Acute kidney injury | ||
Prerenal | Acute tubular necrosis | |
Mechanism | Decreased renal perfusion (eg, hypovolemia, CHF) | Renal ischemia (eg, hemorrhage, sepsis) or nephrotoxins (eg, aminoglycosides, radiocontrast) |
BUN/creatinine ratio | Typically >20 | Typically ~10-15 |
Fractional excretion of sodium | <1% | >2% |
Urine osmolality | >500 mOsm/kg | ~300 mOsm/kg |
Microscopy | Hyaline casts | Muddy brown casts |
BUN = blood urea nitrogen; CHF = congestive heart failure. | ||
This patient developed symptoms of acute renal failure (ARF) (eg, low urine output, high blood urea nitrogen) after a massive hemorrhage. ARF can be classified according to 1 of 3 etiologies:
Prerenal: Caused by decreased renal perfusion; the nephrons remain intact and tubular function is preserved. Etiologies include volume loss (eg, hemorrhage), low-output states (eg, myocardial infarction, congestive heart failure), or systemic vasodilation (eg, sepsis).

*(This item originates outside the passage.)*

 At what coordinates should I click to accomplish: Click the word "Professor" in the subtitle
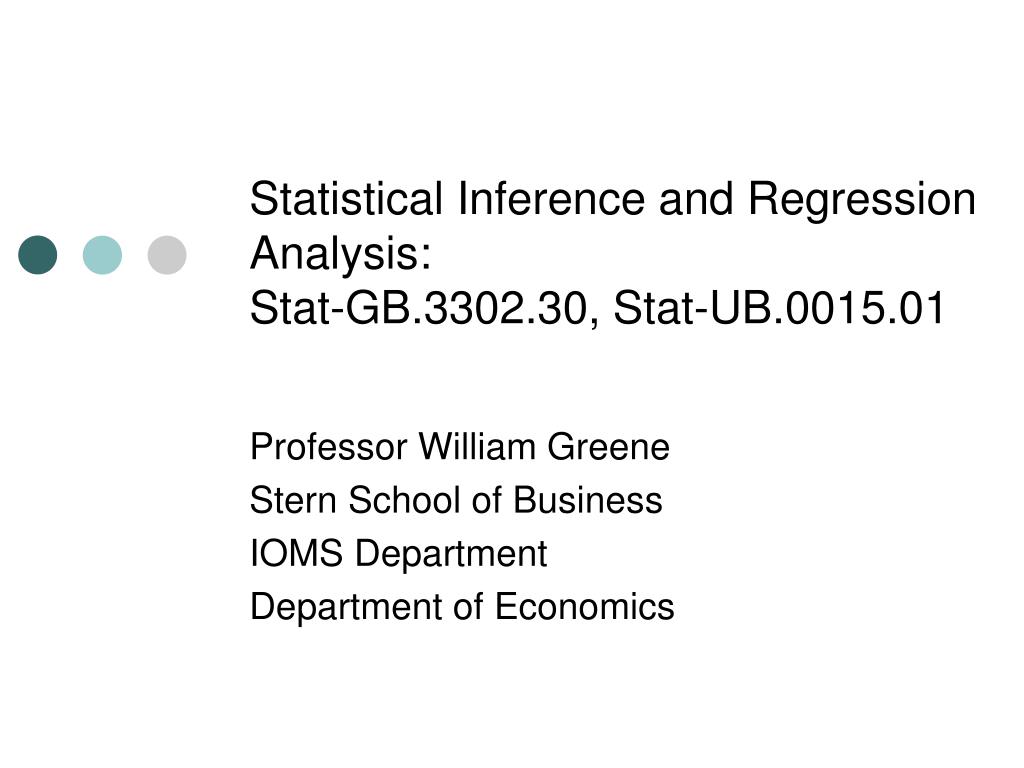[x=329, y=446]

Intrinsic: Caused by tubular epithelial or glomerular damage; resorptive capacity is lost. Etiologies include acute tubular necrosis (due to renal ischemia or nephrotoxins) or glomerular diseases (eg, glomerulonephritis, nephrotic syndrome).

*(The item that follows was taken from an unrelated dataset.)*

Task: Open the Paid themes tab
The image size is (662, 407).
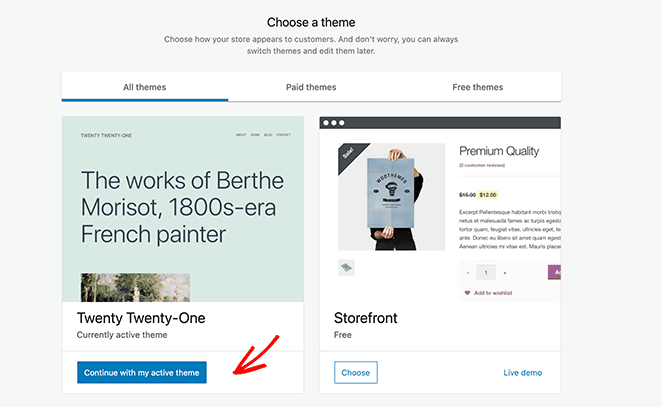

Postrenal: Caused by urinary tract obstruction with normal nephron capacity. Etiologies include bilateral calculi, enlarged prostate, or a renal tumor in an individual with a sole functional kidney.
This patient with severe blood loss was at risk for prerenal and intrinsic renal failure; however, his rapid improvement with hydration suggests a prerenal (hypovolemic) etiology. His laboratory results reflect intact renal tubular function, with compensatory mechanisms to restore blood volume. Increased tubular sodium reabsorption results in low urine sodium (<20 mEq/L) and low fractional excretion of sodium (FENa), whereas increased water reabsorption leads to high urine osmolarity. Urea reabsorption also increases to help concentrate the urine, resulting in increased serum levels of urea; creatinine continues to be excreted, resulting in the characteristic BUN/creatinine ratio >20.
In contrast, intrinsic ARF reflects tubular epithelium damage and loss of renal reabsorptive capacity. Water, sodium, and urea are excreted in the urine, leading to lower urine osmolarity, higher urinary sodium, higher urinary FENa, and a normal serum BUN/creatinine ratio.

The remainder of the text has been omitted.